1. A hybrid memory system with live page migration for virtual machine, wherein the system comprising a physical machine installed with a virtual machine and being configured to: build a channel for a shared memory between the virtual machine and a hypervisor; make the hypervisor generate to-be-migrated cold/hot page information and write the to-be-migrated cold/hot page information into the shared memory, including: making the hypervisor periodically acquire write frequentness and a timestamp of a page table; making the hypervisor use multi-level hash linked lists to manage the general cold/hot page information and updating the general cold/hot page information according to the write frequentness and the timestamp of the page table; making the hypervisor extract from the general cold/hot page information the pages to be migrated so as to generate the to-be-migrated cold/hot page information; and making the hypervisor write the to-be-migrated cold/hot page information into the shared memory; make the virtual machine read the to-be-migrated cold/hot page information from the shared memory; and make the virtual machine according to the read to-be-migrated cold/hot page information perform a page migration process across heterogeneous memories of the virtual machine without stopping the virtual machine, wherein the heterogeneous memories comprise a dynamic random access memory (DRAM) and a non-volatile memory (NVM), in which the virtual machine according to the read to-be-migrated cold/hot page information performs the page migration process between the heterogeneous memories in a live manner, so as to have hot pages that have relatively high writing hotness migrating from the NVM to the DRAM, and to have cold pages that have relatively low writing hotness migrating from the DRAM to the NVM; and wherein the hypervisor is a kernel-based virtualization module (KVM).

2. The system of claim 1, wherein making the hypervisor use the multi-level hash linked lists to manage the general cold/hot page information and updating the general cold/hot page information according to the write frequentness and the timestamp of the page table further comprises: dividing the multi-level hash linked lists into at least three levels according to the write frequentness, in which a said linked list at a relatively low said level has relatively low write frequentness and scanning level.

3. The system of claim 2, wherein the to-be-migrated cold/hot page information generated by the hypervisor through extracting the pages to be migrated from the general cold/hot page information is generated by selecting from the linked list having the highest level virtual machine page frames to migrate from the NVM to the DRAM and selecting from the linked list having the lowest level the virtual machine page frames to migrate from the DRAM to the NVM.

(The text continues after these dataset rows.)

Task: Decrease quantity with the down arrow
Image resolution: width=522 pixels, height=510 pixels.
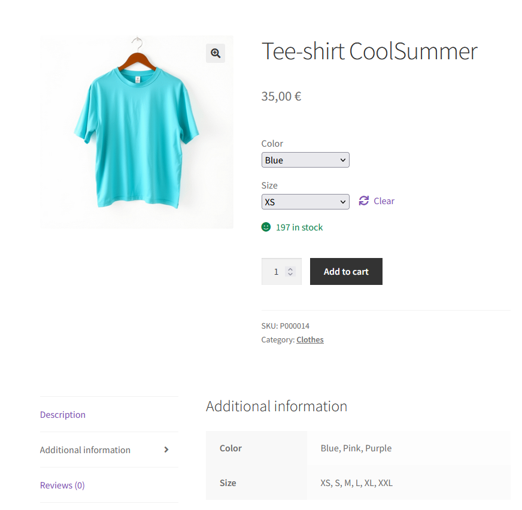Action: tap(290, 274)
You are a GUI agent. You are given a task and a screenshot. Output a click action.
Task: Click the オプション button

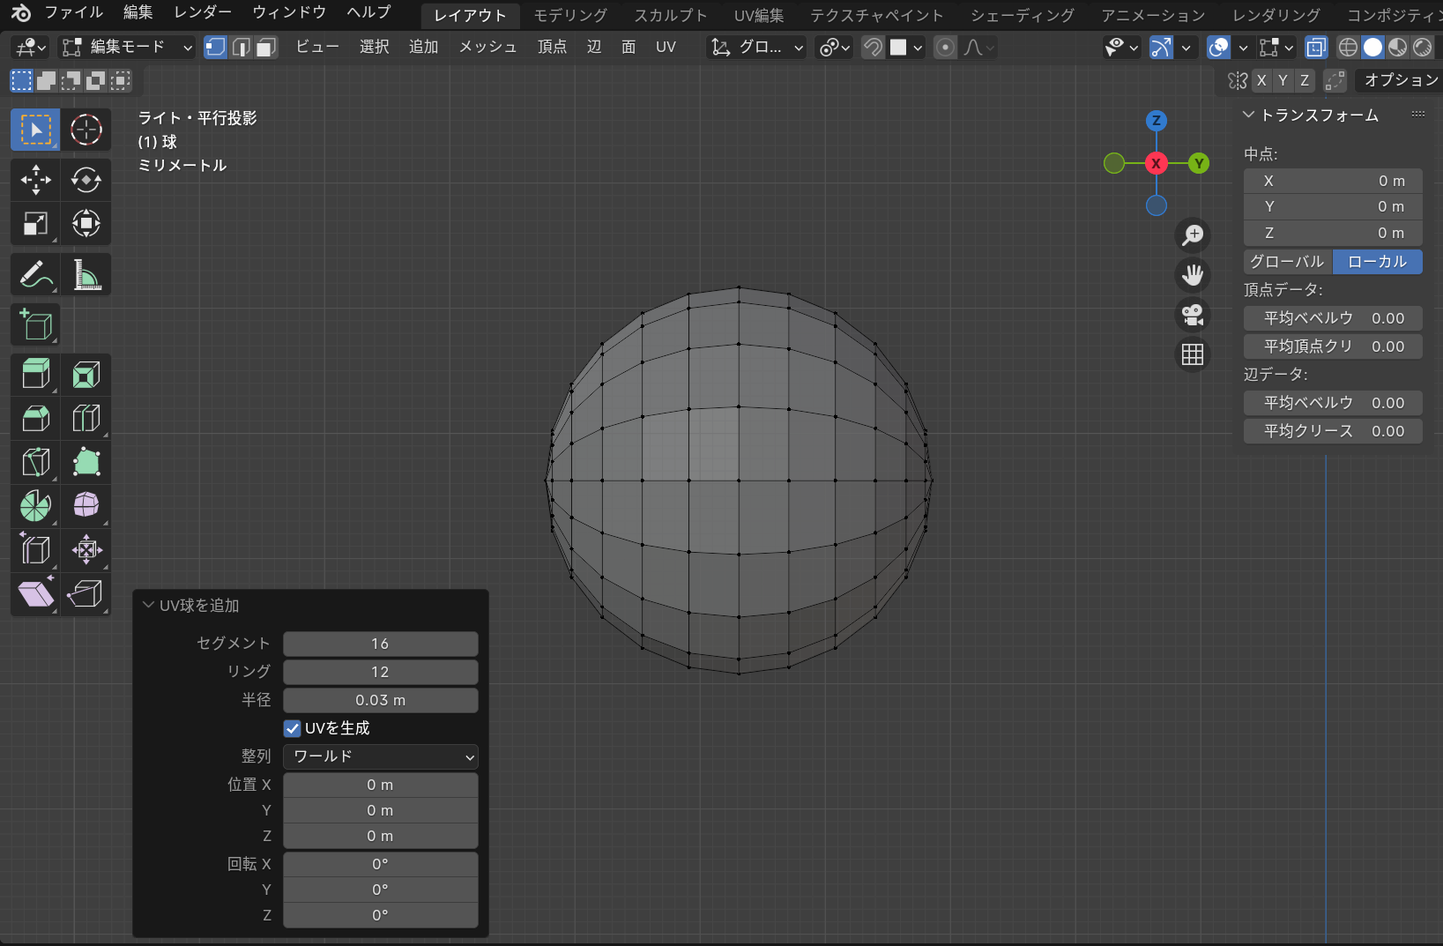[1399, 80]
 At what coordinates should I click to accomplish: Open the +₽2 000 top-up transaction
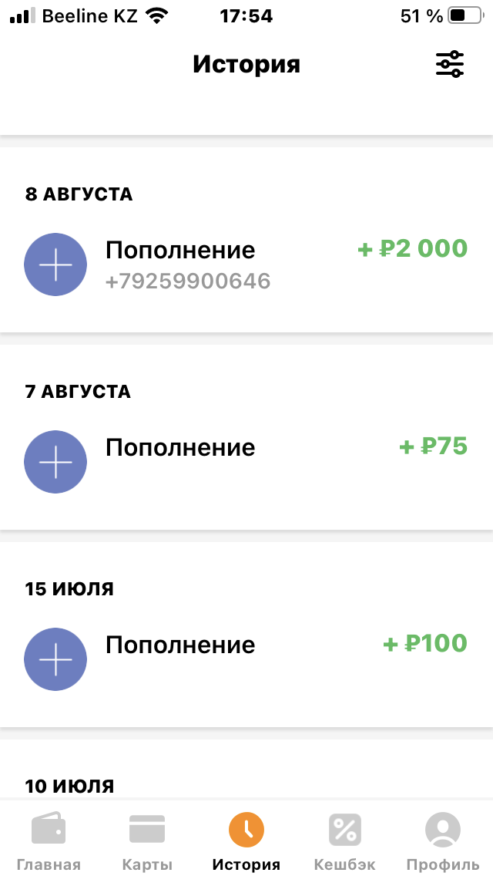pos(413,249)
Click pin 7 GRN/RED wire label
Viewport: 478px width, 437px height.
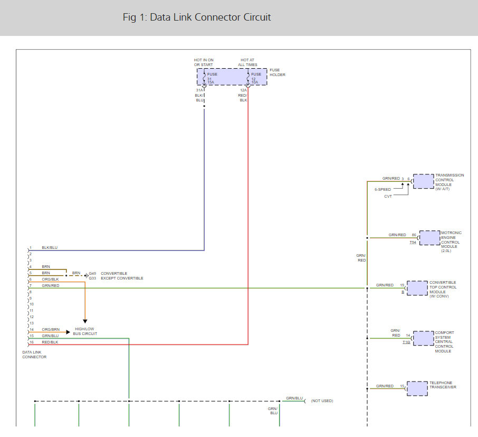coord(51,285)
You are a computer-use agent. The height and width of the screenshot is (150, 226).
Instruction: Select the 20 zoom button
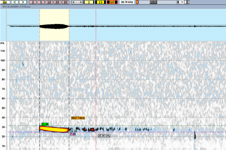(x=57, y=2)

4. The system of claim 3, wherein making the virtual machine according to the read to-be-migrated cold/hot page information perform the page migration process between the heterogeneous memories in the live manner further comprises: sending a page migration commend through a user-level simulation platform to the hypervisor so as to order the hypervisor to write the to-be-migrated cold/hot page information into the reserved shared memory; making the virtual machine read the to-be-migrated cold/hot page information so as to acquire the virtual machine page frames to be migrated; and making the virtual machine use a kernel migration mechanism to perform NUMA node migration for the virtual machine page frames, so as to accomplish migration of cold/hot pages through shifting between physical media of the underlying heterogeneous memories.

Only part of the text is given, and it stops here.